_The data_

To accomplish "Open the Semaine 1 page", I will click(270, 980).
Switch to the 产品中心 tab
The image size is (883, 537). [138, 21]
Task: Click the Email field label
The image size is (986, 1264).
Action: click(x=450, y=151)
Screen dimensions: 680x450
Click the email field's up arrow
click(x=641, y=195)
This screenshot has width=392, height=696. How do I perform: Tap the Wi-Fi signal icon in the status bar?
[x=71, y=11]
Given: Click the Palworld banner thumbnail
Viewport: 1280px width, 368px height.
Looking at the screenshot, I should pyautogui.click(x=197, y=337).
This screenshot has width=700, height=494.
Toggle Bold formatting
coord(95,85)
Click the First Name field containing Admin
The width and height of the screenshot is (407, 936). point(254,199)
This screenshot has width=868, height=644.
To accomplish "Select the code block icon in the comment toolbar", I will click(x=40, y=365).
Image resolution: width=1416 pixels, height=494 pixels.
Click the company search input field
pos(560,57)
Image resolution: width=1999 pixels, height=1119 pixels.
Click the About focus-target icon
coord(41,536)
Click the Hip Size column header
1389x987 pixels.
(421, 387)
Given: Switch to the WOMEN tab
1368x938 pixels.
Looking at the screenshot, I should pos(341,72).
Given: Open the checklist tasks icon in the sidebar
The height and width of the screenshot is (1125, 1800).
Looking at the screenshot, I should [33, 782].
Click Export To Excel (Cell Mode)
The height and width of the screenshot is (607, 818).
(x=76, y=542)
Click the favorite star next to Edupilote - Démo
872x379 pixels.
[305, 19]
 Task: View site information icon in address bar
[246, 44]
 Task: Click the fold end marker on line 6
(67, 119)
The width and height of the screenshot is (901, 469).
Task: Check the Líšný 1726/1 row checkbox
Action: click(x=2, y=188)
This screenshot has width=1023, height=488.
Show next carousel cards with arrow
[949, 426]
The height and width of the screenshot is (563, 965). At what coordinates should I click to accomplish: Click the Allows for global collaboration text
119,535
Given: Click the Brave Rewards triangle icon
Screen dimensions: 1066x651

_Task prompt_
Repeat each entry exactly.

_Exercise solution_
To accomplish "Open the Semaine 1 page", I will click(270, 980).
Switch to the 产品中心 tab
The image size is (883, 537). [138, 21]
Task: Click the Email field label
The image size is (986, 1264).
Action: click(x=450, y=151)
Screen dimensions: 680x450
Click the email field's up arrow
click(x=641, y=195)
This screenshot has width=392, height=696. How do I perform: Tap the Wi-Fi signal icon in the status bar?
[x=71, y=11]
Given: Click the Palworld banner thumbnail
Viewport: 1280px width, 368px height.
Looking at the screenshot, I should pyautogui.click(x=197, y=337).
This screenshot has width=700, height=494.
Toggle Bold formatting
coord(95,85)
Click the First Name field containing Admin
The width and height of the screenshot is (407, 936). point(254,199)
This screenshot has width=868, height=644.
To accomplish "Select the code block icon in the comment toolbar", I will click(x=40, y=365).
Image resolution: width=1416 pixels, height=494 pixels.
Click the company search input field
pos(560,57)
Image resolution: width=1999 pixels, height=1119 pixels.
Click the About focus-target icon
coord(41,536)
Click the Hip Size column header
1389x987 pixels.
(421, 387)
Given: Switch to the WOMEN tab
1368x938 pixels.
Looking at the screenshot, I should pos(341,72).
Given: Open the checklist tasks icon in the sidebar
The height and width of the screenshot is (1125, 1800).
Looking at the screenshot, I should [33, 782].
Click Export To Excel (Cell Mode)
The height and width of the screenshot is (607, 818).
(x=76, y=542)
Click the favorite star next to Edupilote - Démo
872x379 pixels.
[305, 19]
 Task: View site information icon in address bar
[246, 44]
 Task: Click the fold end marker on line 6
(67, 119)
The width and height of the screenshot is (901, 469).
Task: Check the Líšný 1726/1 row checkbox
Action: click(x=2, y=188)
This screenshot has width=1023, height=488.
Show next carousel cards with arrow
[949, 426]
The height and width of the screenshot is (563, 965). At what coordinates should I click to accomplish: Click the Allows for global collaboration text
119,535
Given: Click the Brave Rewards triangle icon
Screen dimensions: 1066x651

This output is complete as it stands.